■ Brief
Word for word, restate the line containing "The image size is (1086, 635)." and all the lines that come after it in the entries below. Include nothing from before it.

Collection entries
————

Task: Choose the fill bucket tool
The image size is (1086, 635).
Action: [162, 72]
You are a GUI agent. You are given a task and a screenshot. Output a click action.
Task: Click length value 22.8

————

■ Finished exercise
The image size is (1086, 635).
Action: [162, 72]
You are a GUI agent. You are given a task and a screenshot. Output a click action.
Task: Click length value 22.8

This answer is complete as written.